The gauge assessing Americans’ views on the current state of the economy dropped to minus 60.1 from a three-month high of minus 55.9 the prior week.
The measure of consumers’ views on their personal finances fell to 2, its lowest reading since November, from 2.6. The buying-climate index decreased to minus 34.9 from minus 32.
The improvement in the monthly expectations gauge may in part reflect higher home values. The S&P/Case-Shiller index of property prices in 20 U.S. cities climbed 13.6% in October from a year earlier, the biggest 12-month gain since February 2006, according to a Dec. 31 report from the group.
Retail sales rose in December, capping what may have been the strongest quarter for consumer spending in three years, even as frigid temperatures kept some Americans from brick-and-mortar stores.

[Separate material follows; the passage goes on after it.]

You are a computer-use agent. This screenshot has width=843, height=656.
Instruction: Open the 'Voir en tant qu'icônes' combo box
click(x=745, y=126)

Purchases increased 0.2% after a 0.4% advance in November, Commerce Department figures showed earlier this week. Excluding a drop in auto demand that vehicle makers also partly attributed to the bad weather, sales jumped by the most in almost a year. Last month was the coldest December since 2009 and snowfall was 21% above normal, according to weather- data provider Planalytics Inc.
Economists are also seeing brighter prospects ahead, raising projections this month for 2014 growth and consumer spending. The world’s largest economy will expand 2.8% this year, according to the median estimate of economists in a Bloomberg survey conducted Jan. 10-15. That compares with a 2.6% forecast in a December poll. Consumer spending growth will average 2.6% in 2014, up from the 2.4% forecast in last month’s survey.
“As we start the new year, I’m excited about the opportunities ahead for our country,” John Stumf, chief executive officer at Wells Fargo & Co., said on a Jan. 14 earnings call. “The unemployment rate has declined, GDP growth accelerated, and consumer confidence is near a five-year high.”
Fed policy makers, meeting Jan. 28-29, will consider labor market gains as they debate further reductions in monthly asset purchases meant to stimulate the expansion.
Payrolls rose by 74,000 workers, the smallest gain in almost three years, figures from the Labor Department showed last week. The advance followed a 241,000 jump in November. The unemployment rate declined to 6.7%, the lowest since October 2008, as more people left the labor force.
The Bloomberg Consumer Comfort Index, compiled by Langer Research Associates in New York, conducts telephone surveys with a random sample of 1,000 consumers ages 18 and older. Each week, 250 respondents are asked for their views on the U.S. economy, personal finances and buying climate. The margin of error for the headline figure is 3 percentage points.
The percentage of negative responses is subtracted from the share of positive views and divided by three. The most recent reading is based on the average of responses over the previous four weeks.
The comfort index can range from 100, indicating every participant in the survey had a positive response to all three components, to minus 100, signaling all views were negative.